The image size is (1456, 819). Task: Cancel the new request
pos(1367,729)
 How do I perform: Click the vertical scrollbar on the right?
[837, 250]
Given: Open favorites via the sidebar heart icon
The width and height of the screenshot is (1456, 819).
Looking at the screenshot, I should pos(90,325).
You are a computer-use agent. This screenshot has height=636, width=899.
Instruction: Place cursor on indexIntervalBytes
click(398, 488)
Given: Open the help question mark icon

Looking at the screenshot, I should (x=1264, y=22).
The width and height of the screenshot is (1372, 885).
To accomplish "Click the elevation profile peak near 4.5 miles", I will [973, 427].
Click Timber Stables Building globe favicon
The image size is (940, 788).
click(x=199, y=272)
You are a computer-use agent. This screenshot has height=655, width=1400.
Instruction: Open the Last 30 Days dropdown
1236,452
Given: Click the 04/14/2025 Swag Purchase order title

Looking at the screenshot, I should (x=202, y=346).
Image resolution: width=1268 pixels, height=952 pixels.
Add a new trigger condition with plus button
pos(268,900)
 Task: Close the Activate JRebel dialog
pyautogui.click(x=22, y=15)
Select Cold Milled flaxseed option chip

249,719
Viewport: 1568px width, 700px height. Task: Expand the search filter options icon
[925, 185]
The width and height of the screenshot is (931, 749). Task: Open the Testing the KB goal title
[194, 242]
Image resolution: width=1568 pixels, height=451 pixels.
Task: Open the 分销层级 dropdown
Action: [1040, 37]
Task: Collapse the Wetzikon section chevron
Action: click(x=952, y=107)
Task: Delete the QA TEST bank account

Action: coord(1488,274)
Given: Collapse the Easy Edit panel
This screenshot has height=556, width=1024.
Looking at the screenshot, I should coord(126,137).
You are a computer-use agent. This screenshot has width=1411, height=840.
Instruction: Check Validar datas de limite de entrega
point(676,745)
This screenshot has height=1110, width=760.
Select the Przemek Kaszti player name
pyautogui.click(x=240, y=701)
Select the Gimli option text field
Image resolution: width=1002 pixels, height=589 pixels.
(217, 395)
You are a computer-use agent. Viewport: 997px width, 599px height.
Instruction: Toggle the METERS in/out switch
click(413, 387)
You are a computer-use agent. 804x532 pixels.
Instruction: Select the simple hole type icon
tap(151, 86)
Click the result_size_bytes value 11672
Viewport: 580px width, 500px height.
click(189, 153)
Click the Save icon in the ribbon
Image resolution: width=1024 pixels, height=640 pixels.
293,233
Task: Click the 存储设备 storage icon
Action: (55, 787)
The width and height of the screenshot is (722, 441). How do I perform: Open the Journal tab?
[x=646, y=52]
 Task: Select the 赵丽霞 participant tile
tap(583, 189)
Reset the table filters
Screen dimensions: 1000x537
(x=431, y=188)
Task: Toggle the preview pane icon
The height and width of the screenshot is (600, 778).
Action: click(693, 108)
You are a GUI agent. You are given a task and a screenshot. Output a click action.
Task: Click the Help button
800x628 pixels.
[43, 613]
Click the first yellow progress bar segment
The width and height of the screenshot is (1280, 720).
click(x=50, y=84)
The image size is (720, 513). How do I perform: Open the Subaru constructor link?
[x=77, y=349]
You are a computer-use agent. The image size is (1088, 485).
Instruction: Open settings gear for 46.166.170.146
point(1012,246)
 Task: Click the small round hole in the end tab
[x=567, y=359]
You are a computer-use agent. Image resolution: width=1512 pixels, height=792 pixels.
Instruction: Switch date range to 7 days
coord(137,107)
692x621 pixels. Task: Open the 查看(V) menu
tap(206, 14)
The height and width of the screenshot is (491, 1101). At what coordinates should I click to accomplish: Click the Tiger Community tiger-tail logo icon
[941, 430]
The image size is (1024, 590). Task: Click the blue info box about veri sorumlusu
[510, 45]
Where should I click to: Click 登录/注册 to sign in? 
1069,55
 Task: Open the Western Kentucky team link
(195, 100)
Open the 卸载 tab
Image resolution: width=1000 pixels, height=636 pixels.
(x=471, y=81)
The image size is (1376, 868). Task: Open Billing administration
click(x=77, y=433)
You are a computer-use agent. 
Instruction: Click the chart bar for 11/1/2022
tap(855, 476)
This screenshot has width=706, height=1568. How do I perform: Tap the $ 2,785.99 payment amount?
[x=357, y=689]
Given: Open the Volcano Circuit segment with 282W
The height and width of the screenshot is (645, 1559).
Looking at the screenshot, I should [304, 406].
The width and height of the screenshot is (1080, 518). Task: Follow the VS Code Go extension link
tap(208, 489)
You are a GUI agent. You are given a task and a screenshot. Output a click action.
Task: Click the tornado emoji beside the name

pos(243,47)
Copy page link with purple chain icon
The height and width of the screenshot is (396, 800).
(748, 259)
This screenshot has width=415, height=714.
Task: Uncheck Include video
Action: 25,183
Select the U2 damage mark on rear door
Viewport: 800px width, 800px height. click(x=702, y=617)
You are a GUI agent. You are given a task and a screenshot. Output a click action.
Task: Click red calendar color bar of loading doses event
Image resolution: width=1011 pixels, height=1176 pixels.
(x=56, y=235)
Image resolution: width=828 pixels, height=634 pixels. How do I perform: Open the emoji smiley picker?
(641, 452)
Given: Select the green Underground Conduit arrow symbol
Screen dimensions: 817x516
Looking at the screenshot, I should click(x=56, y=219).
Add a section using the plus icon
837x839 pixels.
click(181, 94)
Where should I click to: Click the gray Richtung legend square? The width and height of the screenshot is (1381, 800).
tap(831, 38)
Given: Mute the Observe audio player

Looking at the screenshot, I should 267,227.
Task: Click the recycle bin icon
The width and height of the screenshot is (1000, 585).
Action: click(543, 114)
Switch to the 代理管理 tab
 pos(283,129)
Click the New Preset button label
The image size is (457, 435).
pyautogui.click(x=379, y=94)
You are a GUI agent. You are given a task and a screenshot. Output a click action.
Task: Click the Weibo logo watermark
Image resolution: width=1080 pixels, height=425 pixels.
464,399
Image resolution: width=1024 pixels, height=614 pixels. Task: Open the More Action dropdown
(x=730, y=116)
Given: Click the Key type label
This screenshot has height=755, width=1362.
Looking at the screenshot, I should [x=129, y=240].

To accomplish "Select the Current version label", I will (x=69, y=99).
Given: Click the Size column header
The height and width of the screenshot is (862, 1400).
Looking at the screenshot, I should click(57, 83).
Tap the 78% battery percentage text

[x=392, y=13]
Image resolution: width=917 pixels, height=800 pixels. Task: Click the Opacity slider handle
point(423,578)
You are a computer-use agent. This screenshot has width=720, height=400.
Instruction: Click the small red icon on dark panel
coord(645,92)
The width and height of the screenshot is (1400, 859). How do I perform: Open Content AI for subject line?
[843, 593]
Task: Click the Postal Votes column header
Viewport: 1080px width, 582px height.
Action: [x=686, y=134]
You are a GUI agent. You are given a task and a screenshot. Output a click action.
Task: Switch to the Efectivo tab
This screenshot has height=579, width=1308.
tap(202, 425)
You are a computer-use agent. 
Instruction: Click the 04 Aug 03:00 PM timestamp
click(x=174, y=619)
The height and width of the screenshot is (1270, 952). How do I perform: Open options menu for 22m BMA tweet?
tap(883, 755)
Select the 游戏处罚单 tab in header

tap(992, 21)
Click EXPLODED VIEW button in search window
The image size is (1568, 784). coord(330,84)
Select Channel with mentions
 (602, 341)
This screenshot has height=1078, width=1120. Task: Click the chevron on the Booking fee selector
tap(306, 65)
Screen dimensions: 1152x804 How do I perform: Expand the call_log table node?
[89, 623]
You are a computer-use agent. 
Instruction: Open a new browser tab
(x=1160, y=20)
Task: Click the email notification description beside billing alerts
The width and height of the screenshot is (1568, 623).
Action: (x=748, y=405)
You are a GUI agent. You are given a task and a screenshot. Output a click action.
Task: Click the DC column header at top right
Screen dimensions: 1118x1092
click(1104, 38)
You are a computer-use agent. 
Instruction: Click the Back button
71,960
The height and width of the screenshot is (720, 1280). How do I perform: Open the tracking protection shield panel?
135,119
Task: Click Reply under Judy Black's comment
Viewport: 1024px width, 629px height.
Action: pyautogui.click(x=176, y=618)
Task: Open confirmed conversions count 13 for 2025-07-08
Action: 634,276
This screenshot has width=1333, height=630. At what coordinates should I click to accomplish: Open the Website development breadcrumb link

·····

THE REQUEST: Print the items from the line with "This screenshot has width=706, height=1568." up to and including the line with "tap(208, 489)", reproducing each line exactly as it appears.

RESPONSE TO THIS TASK:
This screenshot has width=706, height=1568. How do I perform: Tap the $ 2,785.99 payment amount?
[x=357, y=689]
Given: Open the Volcano Circuit segment with 282W
The height and width of the screenshot is (645, 1559).
Looking at the screenshot, I should [304, 406].
The width and height of the screenshot is (1080, 518). Task: Follow the VS Code Go extension link
tap(208, 489)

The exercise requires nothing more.